Post by Kerrie Flanagan
A few weeks back, during a NCW workshop called, Art Inspired Writing, the other participants and I had a chance to talk with artist Jim Fronapfel about his artwork that was hanging up in the NCW Studio. I was fascinated by the correlations between creating a painting and writing a story.
As you can see, there is no detailed background, not many colors, some of the lines and edges are blurred, yet it is a stunning piece of artwork. Our eyes are drawn to this mother and daughter. We are intrigued by their posture and we wonder what they are looking at. More detail would have been distracting.

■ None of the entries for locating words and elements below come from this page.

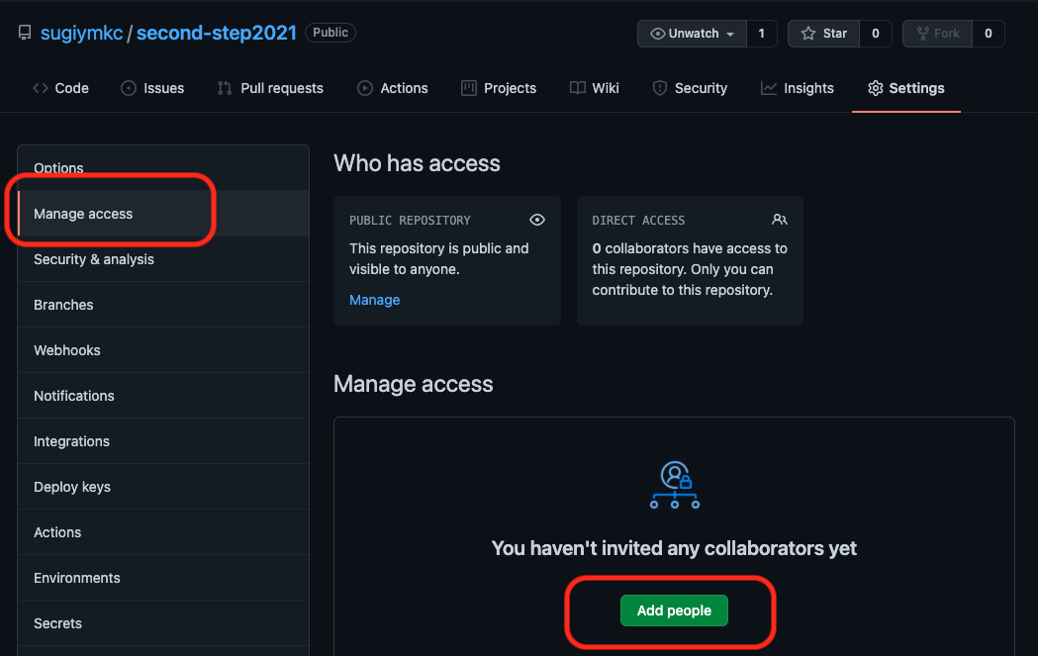Open the Projects tab

click(499, 88)
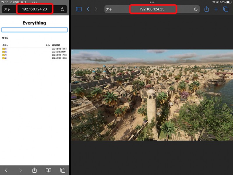
Task: Open tabs overview in left bottom toolbar
Action: pos(62,170)
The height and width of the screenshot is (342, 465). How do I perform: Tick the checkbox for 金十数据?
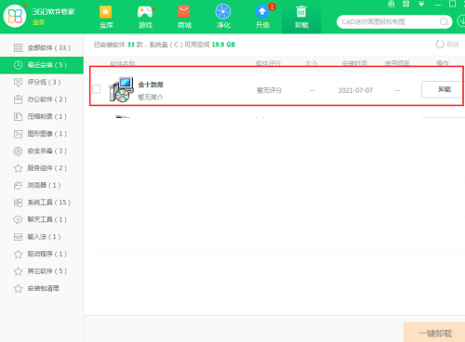click(x=97, y=89)
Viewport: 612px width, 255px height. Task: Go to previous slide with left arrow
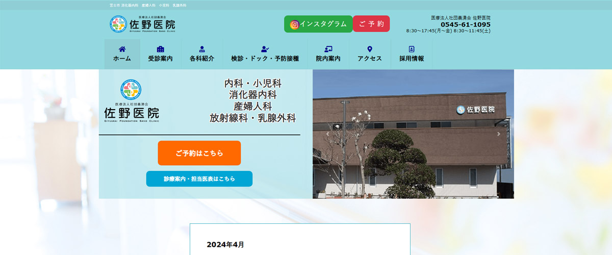click(327, 134)
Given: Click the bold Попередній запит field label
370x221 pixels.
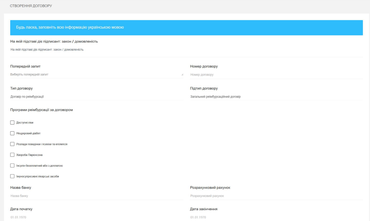Looking at the screenshot, I should click(25, 66).
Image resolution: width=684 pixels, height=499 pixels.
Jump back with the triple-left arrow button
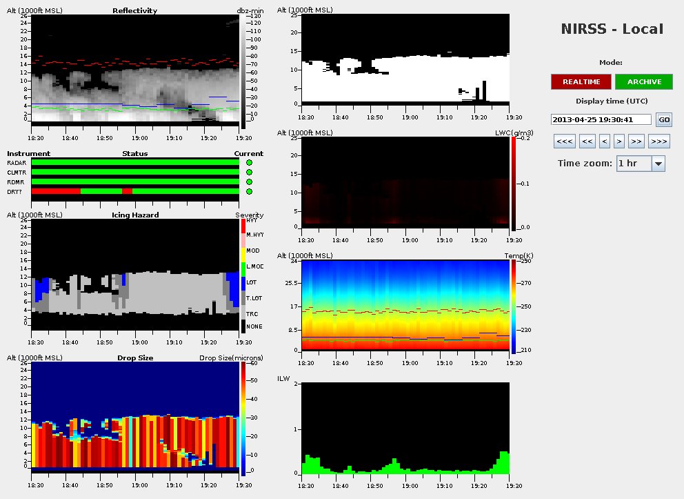565,141
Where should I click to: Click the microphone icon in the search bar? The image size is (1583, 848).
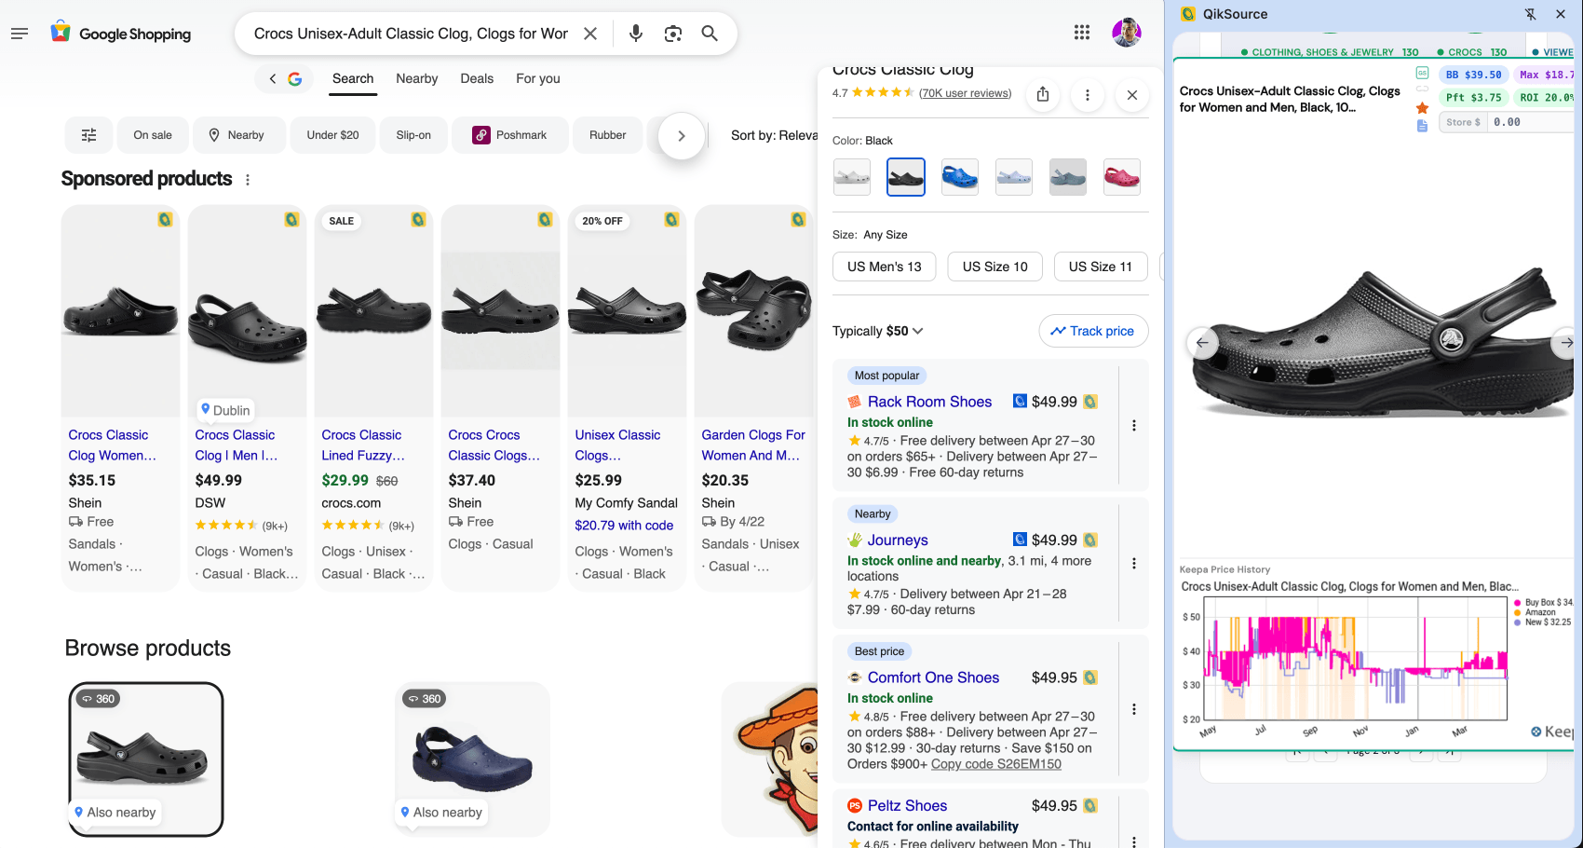click(635, 33)
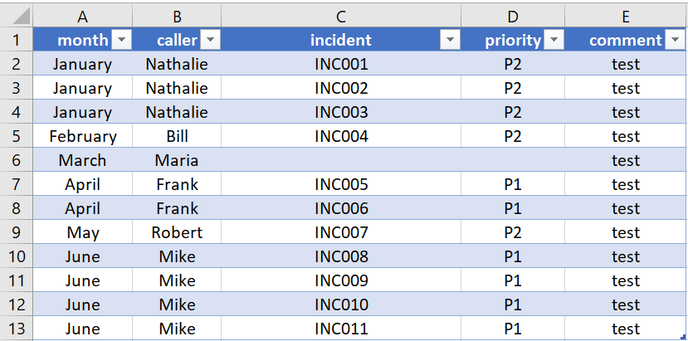Select the May month cell

(x=83, y=232)
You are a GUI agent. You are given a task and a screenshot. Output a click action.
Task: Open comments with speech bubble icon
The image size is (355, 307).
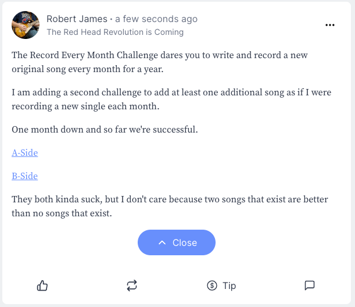pyautogui.click(x=310, y=285)
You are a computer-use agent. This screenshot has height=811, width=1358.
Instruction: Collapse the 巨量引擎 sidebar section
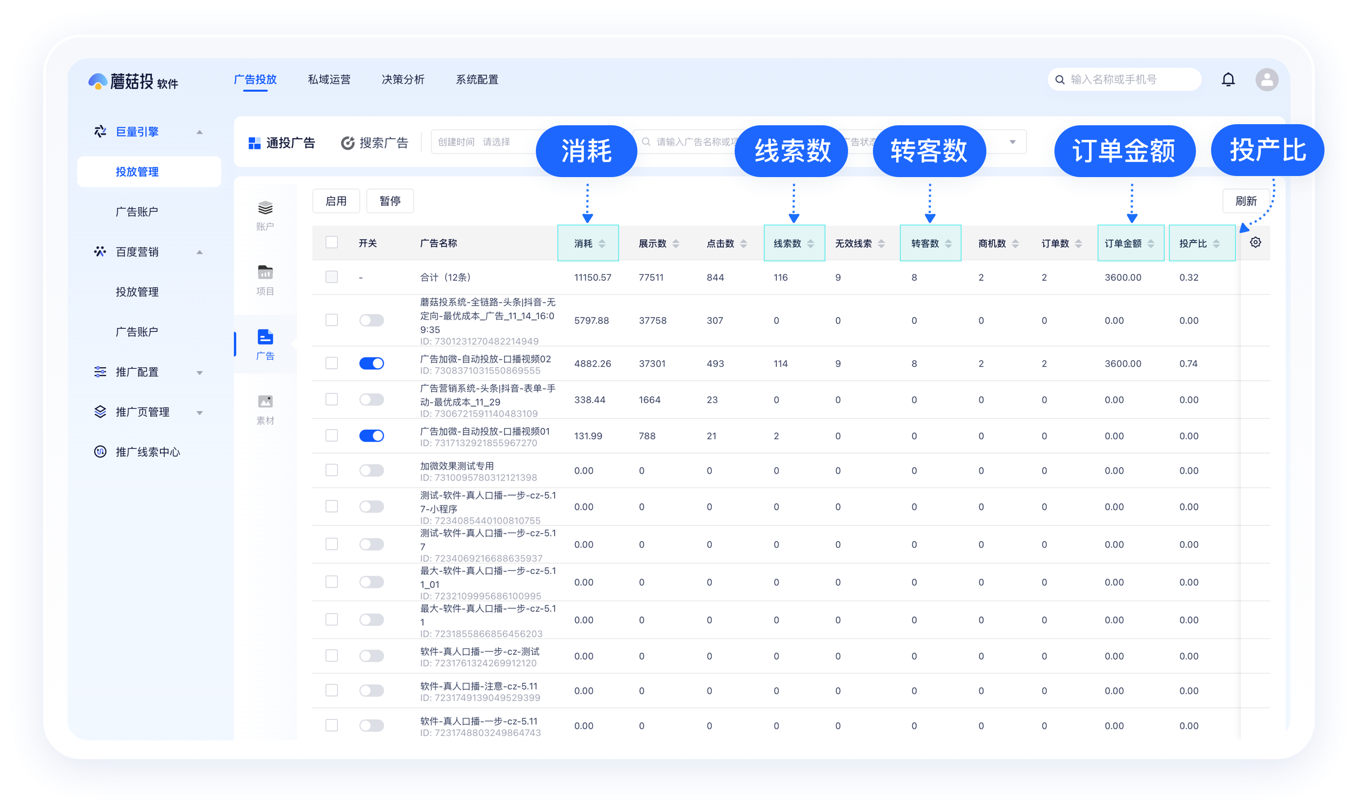pyautogui.click(x=200, y=131)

The same thing can happen in our writing. Too often we think that the more detail we add, the more clear our writing will be to the reader. Not true. Sometimes too much detail can cloud what we are trying to convey and it can slow down the pace of our story.

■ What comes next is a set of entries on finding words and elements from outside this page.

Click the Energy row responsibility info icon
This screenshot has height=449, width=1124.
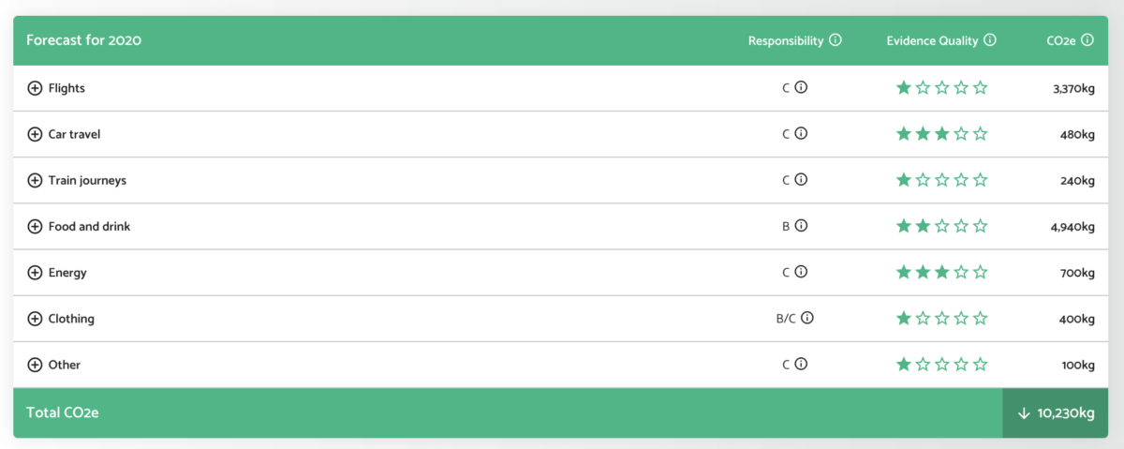[x=801, y=272]
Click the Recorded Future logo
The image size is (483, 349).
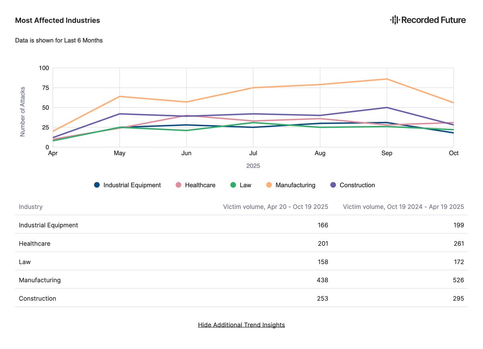point(428,20)
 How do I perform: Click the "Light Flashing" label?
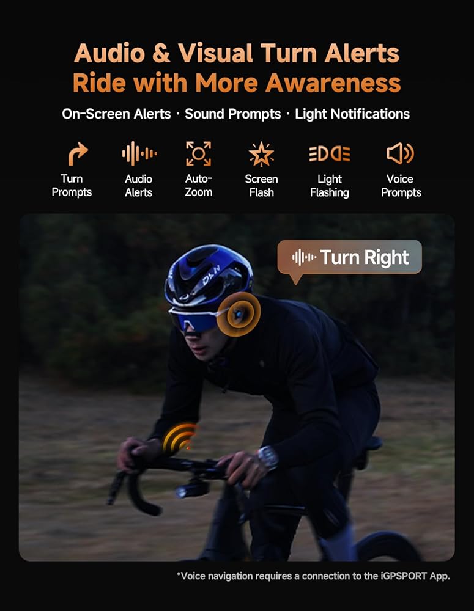coord(330,186)
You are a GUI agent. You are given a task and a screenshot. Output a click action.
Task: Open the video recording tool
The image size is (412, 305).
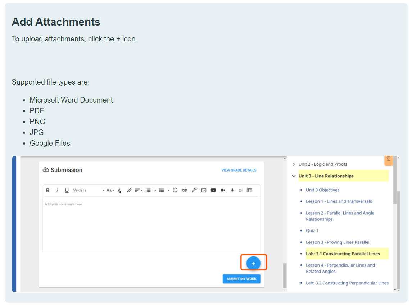(x=222, y=190)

Josh extended his arm in front of him and reached for the door handle. He grabbed the cold, brass-colored knob and quickly turned it to the right. He pulled the door open and crossed the threshold. Anger raged inside him and he was going to let them know just how much. He grabbed the knob again and pulled hard on it, causing the door to slam as he walked away.

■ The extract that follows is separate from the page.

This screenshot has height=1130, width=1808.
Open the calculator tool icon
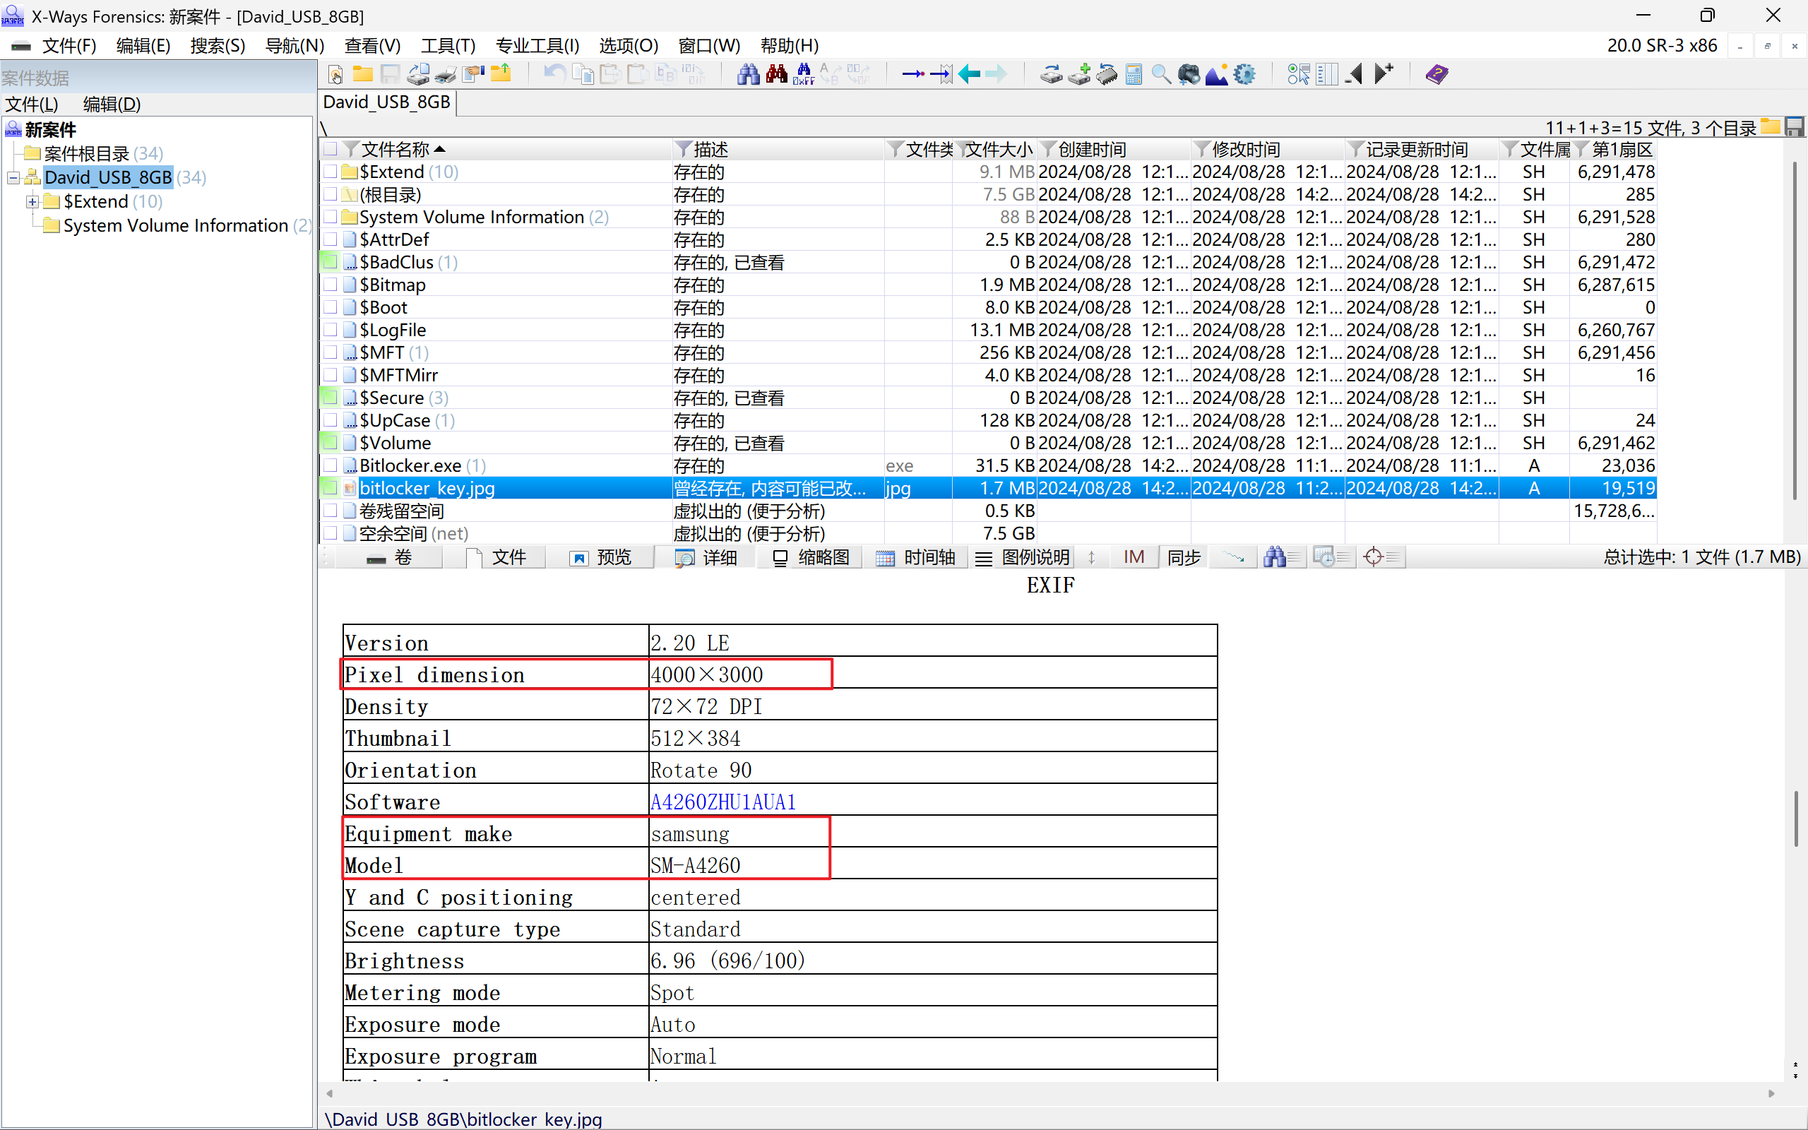coord(1133,74)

Instead, how about: Josh stormed out, slamming the door behind him.
I know this is an exaggerated example, but the point is, as writers we do this all the time. We go overboard providing too much back story or or too much description of the setting or spend too much time telling the reader what our character looks like. We basically bog the reader down with extraneous details that do nothing to move our story along.
I know it isn't always easy, but we need to tighten our writing and take Jim's lead who shows us that less can be so much more.